TAREFA 1:
Reproduza literalmente o trecho do texto sobre a novela Que Rei Sou Eu? e Chico Xavier entre "O sentimentalismo das" e "católico aparentemente ingênuo.", inclusive.

TEXTO SELECIONADO:
◇ ◇ ◇
O TIRANO PICHOT, DA NOVELA QUE REI SOU EU? (1989), ERA UM MENDIGO.
É muito perigoso transformar pobres coitados em líderes absolutos. As pessoas não entendem, carentes que são tanto de lideranças quanto de supostos exemplos de humildade e sabedoria, uma sabedoria "confusa", combinada promiscuamente com a ignorância, criando estereótipos ao mesmo tempo "iletrados" e "sábios", "humildes" mas "decisivos", que agradam muitos.
O sentimentalismo das pessoas é um ponto fraco que permitiu aos chefões da Federação "Espírita" Brasileira, que desde o final do século XIX rasgou todos os ensinamentos de Allan Kardec em prol de um roustanguismo a princípio explícito e entusiasmado e hoje bastante sutil e enrustido, criar um mito em torno de um caipira católico aparentemente ingênuo.
Quem viu, há 25 anos atrás, a novela Que Rei Sou Eu? (1989), da Rede Globo de Televisão, sabe do enredo da transformação de um inocente mendigo, Pichot, no rei Lucien Elán, que seria o suposto herdeiro de Petrus II, portanto destinado a ser Petrus III. Ele havia sido assistido pelo feiticeiro Ravengar (Antônio Abujamra, também prestigiado diretor teatral) para tal transformação.
A novela, do genial criador televisivo Cassiano Gabus Mendes - pai do ator que interpretou Lucien, Tato Gabus Mendes, hoje em plena atividade - , era uma parábola do autoritarismo político e, dizem alguns analistas, era também uma advertência subliminar sobre a Era Collor, já que Lucien parecia imitar os mesmos trejeitos agressivos do dito "caçador de marajás".
Mas o que tem a ver um mendigo que, ajudado por um feiticeiro, tornou-se um terrível tirano, com um caipira mineiro "tão bonzinho" que, sob a ajuda dos "humilíssimos" senhores da FEB, transformou-se num "homem-amor" aparentemente frágil e generoso, cujas frases dóceis são constantemente publicadas nas mídias sociais?
Simples. É a transformação de um pobre coitado em um líder absoluto, o que se torna muito perigoso, por mais que se tente relativizar pelos contextos de "amor e bondade" associados a Chico Xavier. E o seu exemplo tornou-se ainda muito mais traiçoeiro, porque ele passa a dominar sem que se transpareça esse processo de manipulação de corações e mentes.
Francisco Cândido Xavier era, na verdade, um modesto católico caipira que tinha como hábito constante ler livros. Tinha imagens de santo em seus aposentos, mas era dotado de poderes paranormais (hoje superestimados) e sentia um fascínio mórbido por pessoas que morriam antes da velhice, sobretudo por mulheres mortas na flor da idade.
◇ ◇ ◇
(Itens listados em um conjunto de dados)
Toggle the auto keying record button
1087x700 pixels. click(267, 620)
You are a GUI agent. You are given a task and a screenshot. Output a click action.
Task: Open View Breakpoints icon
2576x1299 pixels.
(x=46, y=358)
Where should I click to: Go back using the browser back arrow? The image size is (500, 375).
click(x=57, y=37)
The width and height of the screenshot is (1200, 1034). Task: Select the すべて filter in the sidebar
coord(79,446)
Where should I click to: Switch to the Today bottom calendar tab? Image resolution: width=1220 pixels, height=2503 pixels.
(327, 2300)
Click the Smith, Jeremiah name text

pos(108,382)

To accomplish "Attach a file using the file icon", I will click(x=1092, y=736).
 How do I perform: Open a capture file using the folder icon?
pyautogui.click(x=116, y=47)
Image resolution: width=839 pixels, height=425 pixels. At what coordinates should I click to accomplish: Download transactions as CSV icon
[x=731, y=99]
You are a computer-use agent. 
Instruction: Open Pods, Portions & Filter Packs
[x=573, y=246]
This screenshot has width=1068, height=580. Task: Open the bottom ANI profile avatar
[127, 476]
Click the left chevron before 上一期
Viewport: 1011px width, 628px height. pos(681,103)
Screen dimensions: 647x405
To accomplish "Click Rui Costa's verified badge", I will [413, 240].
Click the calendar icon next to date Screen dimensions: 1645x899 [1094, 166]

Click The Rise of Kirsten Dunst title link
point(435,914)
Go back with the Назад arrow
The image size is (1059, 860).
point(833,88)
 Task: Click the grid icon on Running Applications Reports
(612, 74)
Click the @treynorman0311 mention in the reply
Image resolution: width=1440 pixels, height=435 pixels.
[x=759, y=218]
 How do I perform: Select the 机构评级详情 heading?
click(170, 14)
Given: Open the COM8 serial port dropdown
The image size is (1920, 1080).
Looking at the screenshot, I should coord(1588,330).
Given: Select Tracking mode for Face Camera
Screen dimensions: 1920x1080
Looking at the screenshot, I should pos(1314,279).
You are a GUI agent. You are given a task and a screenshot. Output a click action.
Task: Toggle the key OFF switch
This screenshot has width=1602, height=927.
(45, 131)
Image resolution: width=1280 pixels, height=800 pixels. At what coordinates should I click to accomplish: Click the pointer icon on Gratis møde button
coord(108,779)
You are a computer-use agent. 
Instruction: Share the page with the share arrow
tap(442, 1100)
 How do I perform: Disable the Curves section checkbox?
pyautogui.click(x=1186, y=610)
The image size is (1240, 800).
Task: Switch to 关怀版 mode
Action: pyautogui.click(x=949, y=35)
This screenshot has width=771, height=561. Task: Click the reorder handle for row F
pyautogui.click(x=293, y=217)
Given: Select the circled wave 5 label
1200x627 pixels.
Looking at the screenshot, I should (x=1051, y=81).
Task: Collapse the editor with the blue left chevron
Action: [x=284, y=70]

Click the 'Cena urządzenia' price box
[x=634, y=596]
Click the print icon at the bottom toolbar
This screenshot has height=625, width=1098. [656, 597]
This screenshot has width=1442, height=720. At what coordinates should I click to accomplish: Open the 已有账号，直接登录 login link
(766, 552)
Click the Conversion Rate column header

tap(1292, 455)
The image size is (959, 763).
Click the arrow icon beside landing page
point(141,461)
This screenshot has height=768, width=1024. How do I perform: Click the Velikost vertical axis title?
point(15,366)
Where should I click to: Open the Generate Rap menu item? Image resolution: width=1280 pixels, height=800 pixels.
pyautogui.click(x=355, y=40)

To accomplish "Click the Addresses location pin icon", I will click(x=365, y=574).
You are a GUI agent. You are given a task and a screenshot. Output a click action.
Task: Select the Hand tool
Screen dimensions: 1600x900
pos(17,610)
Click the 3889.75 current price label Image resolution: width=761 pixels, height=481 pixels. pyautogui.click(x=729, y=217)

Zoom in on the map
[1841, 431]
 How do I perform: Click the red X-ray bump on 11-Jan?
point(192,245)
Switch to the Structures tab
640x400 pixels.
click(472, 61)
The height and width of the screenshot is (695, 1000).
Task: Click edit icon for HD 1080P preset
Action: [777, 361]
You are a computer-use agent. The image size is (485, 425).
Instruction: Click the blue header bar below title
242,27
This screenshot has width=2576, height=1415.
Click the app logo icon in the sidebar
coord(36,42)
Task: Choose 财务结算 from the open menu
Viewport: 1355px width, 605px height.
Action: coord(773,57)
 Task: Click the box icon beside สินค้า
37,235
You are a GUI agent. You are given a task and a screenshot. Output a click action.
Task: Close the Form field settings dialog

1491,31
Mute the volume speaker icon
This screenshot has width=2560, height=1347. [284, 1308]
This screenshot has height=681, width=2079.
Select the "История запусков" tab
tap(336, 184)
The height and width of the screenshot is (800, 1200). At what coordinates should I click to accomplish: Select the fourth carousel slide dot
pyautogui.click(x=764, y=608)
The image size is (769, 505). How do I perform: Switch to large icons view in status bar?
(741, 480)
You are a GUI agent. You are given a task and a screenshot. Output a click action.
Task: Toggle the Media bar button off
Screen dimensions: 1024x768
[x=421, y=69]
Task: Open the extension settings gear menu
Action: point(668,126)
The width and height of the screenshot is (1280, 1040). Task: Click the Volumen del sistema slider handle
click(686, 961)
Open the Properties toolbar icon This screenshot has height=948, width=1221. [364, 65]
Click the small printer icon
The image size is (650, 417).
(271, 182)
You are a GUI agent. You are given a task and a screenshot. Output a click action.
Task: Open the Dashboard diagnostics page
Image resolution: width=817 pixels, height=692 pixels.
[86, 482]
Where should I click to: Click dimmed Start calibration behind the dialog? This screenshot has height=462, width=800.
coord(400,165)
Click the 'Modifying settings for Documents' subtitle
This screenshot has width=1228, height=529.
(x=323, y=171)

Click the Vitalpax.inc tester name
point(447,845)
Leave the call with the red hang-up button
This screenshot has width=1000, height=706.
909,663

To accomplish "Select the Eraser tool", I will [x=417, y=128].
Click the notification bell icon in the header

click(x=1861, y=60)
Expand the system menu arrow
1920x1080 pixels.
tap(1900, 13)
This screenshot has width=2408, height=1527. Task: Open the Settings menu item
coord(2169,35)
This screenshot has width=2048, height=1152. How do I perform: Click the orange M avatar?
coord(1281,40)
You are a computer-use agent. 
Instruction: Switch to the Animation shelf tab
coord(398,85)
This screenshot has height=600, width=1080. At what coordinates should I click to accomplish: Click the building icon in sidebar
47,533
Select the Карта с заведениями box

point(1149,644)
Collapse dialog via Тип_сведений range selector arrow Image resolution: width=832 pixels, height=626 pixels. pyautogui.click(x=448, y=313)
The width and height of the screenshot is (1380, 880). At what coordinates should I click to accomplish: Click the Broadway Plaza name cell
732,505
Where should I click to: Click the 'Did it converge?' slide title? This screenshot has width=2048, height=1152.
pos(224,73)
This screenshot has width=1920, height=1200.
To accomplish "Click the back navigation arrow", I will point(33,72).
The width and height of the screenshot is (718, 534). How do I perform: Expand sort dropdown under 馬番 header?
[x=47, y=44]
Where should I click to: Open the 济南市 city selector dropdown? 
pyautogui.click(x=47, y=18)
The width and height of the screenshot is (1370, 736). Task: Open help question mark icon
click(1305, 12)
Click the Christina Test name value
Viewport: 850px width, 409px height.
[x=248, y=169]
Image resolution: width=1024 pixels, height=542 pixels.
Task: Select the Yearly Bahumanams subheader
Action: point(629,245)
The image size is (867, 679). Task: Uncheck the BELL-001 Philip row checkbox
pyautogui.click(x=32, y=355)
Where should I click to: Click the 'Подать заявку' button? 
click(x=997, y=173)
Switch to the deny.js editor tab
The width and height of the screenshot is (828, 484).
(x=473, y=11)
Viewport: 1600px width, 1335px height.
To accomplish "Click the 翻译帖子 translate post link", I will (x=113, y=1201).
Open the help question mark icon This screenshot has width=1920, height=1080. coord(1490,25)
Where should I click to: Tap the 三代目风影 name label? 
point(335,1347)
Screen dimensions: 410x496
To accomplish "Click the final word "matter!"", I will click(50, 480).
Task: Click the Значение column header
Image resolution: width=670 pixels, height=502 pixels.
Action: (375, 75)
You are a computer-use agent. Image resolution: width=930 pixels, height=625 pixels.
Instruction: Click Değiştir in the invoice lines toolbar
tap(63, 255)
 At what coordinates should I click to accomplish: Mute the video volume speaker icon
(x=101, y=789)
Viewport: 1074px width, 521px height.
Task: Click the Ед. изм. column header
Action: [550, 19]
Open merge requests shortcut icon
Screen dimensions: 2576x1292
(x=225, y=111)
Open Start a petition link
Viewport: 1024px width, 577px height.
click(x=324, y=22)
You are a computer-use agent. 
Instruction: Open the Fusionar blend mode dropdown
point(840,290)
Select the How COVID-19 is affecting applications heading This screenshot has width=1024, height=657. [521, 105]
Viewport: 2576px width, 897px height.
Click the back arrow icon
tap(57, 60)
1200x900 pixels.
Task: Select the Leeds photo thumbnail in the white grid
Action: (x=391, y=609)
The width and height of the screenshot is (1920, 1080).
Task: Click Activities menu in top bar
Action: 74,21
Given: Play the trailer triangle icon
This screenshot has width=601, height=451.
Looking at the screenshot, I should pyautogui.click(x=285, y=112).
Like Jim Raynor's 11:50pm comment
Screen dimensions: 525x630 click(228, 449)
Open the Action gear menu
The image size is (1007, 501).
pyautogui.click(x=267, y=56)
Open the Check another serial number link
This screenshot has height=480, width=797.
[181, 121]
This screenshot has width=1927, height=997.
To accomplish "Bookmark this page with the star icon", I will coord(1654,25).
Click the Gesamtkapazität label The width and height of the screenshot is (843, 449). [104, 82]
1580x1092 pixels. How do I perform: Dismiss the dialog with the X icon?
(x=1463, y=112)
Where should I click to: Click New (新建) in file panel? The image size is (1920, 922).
◇ ◇ ◇
TAREFA 2:
Nas entradas, reescreva as linhas entre as que contêm "You are a computer-use agent. Image" e "tap(63, 255)", inclusive, substituindo "invoice" por "order" e mantendo todo o restante inalterado. Apresente somente essas linhas.

RESPOSTA COMPLETA 1:
O sentimentalismo das pessoas é um ponto fraco que permitiu aos chefões da Federação "Espírita" Brasileira, que desde o final do século XIX rasgou todos os ensinamentos de Allan Kardec em prol de um roustanguismo a princípio explícito e entusiasmado e hoje bastante sutil e enrustido, criar um mito em torno de um caipira católico aparentemente ingênuo.

RESPOSTA COMPLETA 2:
You are a computer-use agent. Image resolution: width=930 pixels, height=625 pixels.
Instruction: Click Değiştir in the order lines toolbar
tap(63, 255)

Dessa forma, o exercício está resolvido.